CHALLENGE 1 ▸ Quote the order's wording, starting with "Petitioner seeks a" and going on through "U.S. at 278.".

GIVEN PASSAGE ▸
United States District Court, E.D. California
CAROLYN K. DELANEY, Magistrate Judge.
Petitioner is a state prisoner proceeding pro se with a petition for a writ of habeas corpus pursuant to 28 U.S.C. § 2254. He challenges his 2012 conviction in the Sacramento County Superior Court for attempted robbery and other offenses. (ECF No. 1.)
In his original petition, petitioner raised one claim: that the trial court erred by allowing the prosecutor to present prejudicial evidence of third-party attempts to influence the testimony of a witness, Davis. (Id. at 5.) On October 27, 2014, the petition was dismissed with leave to amend. (ECF No. 5.)
Petitioner's amended petition is now before the court for screening. (ECF No. 12.) In addition to his original claim, petitioner argues that his trial counsel was ineffective under the Sixth Amendment with respect to this prejudicial evidence concerning the victim, Davis. (Id. at 3.) Petitioner concedes this claim is unexhausted, as it was raised in the California Supreme Court in February 2015. (Id. at 2-3.) The United States Supreme Court has held that a federal district court may not entertain a petition for habeas corpus unless the petitioner has exhausted state remedies with respect to each of the claims raised. Rose v. Lundy, 455 U.S. 509 (1982). A mixed petition containing both exhausted and unexhausted claims must be dismissed.
Petitioner seeks a stay of this action pursuant to Rhines v. Weber, 544 U.S. 269 (2005) while he exhausts his new claim in the state supreme court. (Id. at 3.) To obtain a Rhines stay of a mixed petition pending exhaustion of the unexhausted claims, the petitioner must show that (1) the unexhausted claims are potentially meritorious; and (2) petitioner had good cause for his earlier failure to exhaust state remedies. 544 U.S. at 278.

EXCERPTED DATA ▸
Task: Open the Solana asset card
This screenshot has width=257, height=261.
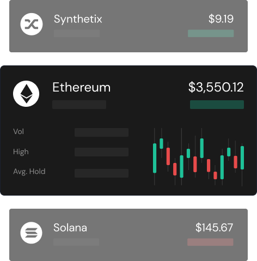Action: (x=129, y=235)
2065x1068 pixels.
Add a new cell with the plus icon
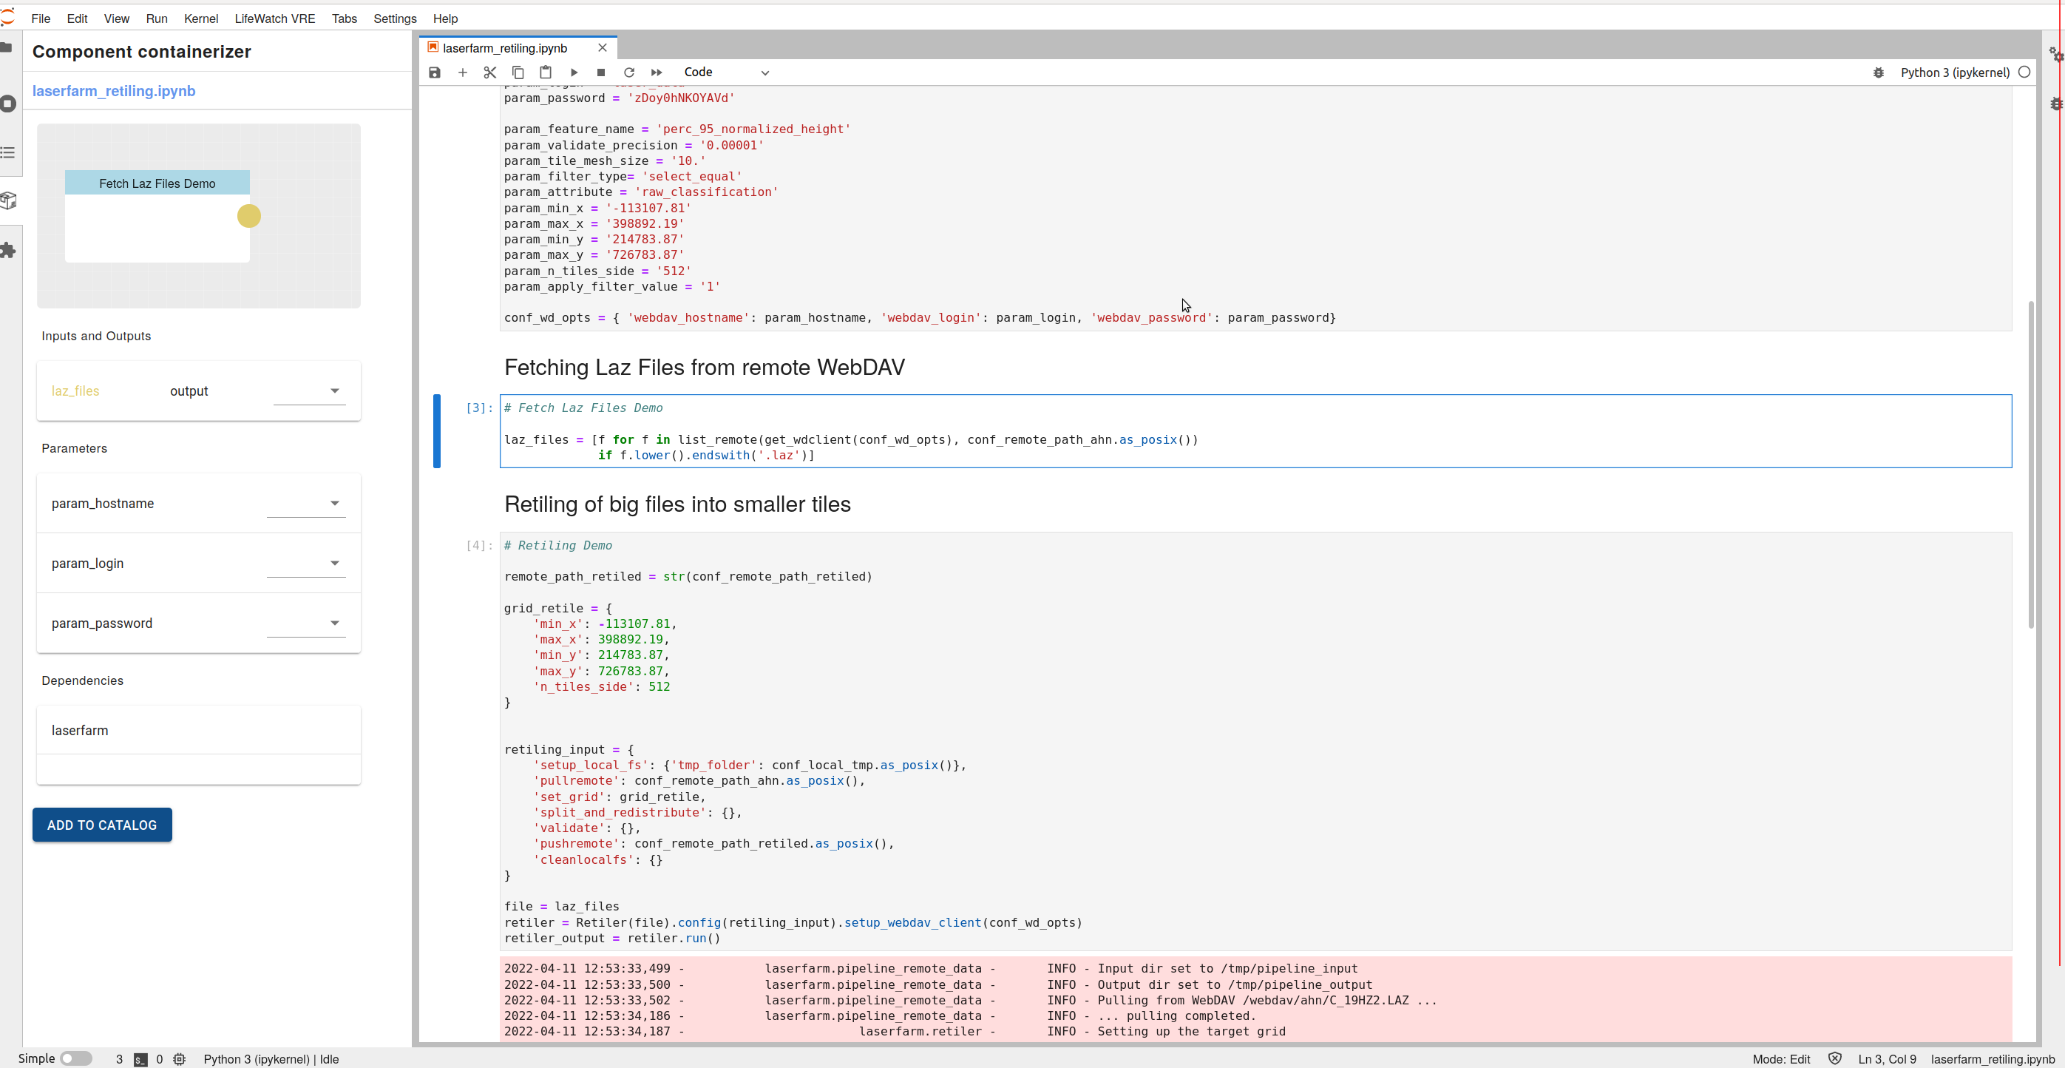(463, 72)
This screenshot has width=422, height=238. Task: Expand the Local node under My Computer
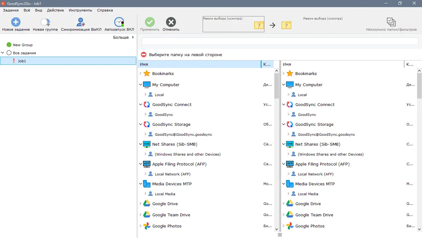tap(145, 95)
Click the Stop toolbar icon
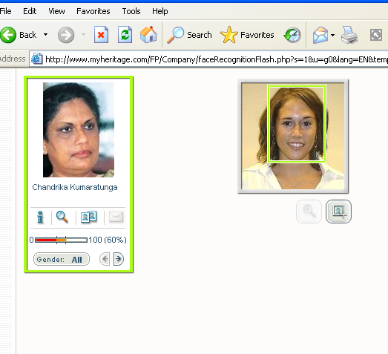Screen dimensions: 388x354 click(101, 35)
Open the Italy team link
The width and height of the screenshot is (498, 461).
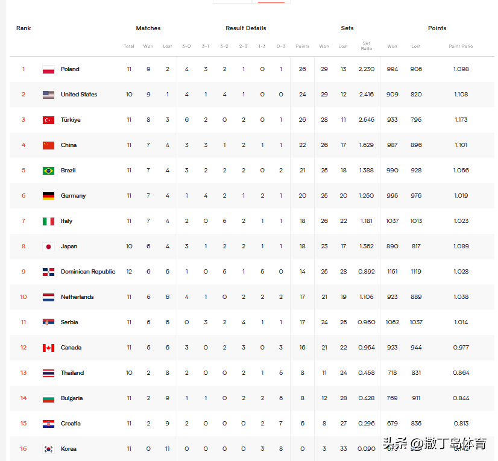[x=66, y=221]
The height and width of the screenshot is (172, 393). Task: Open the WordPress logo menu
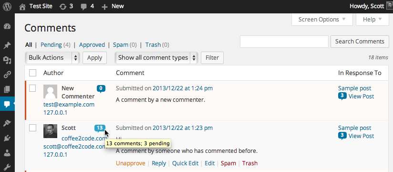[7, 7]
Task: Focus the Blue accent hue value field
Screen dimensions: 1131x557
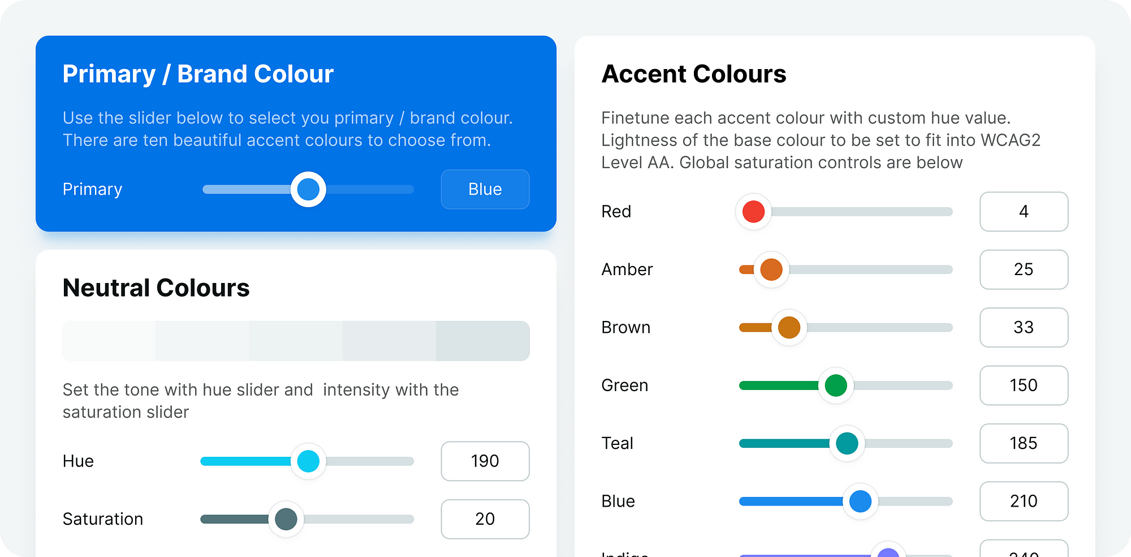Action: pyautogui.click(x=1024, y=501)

CHALLENGE 2 ▸ From the listing, pull out every line containing the string "screenshot", treating uppercase and lowercase letters as distinct.

FULL OUTPUT 1 ▸
Petitioner seeks a stay of this action pursuant to Rhines v. Weber, 544 U.S. 269 (2005) while he exhausts his new claim in the state supreme court. (Id. at 3.) To obtain a Rhines stay of a mixed petition pending exhaustion of the unexhausted claims, the petitioner must show that (1) the unexhausted claims are potentially meritorious; and (2) petitioner had good cause for his earlier failure to exhaust state remedies. 544 U.S. at 278.

FULL OUTPUT 2 ▸
This screenshot has width=257, height=261.
This screenshot has width=422, height=238. Task: Expand the Local node under My Computer
The width and height of the screenshot is (498, 461).
The height and width of the screenshot is (172, 393). Task: Open the WordPress logo menu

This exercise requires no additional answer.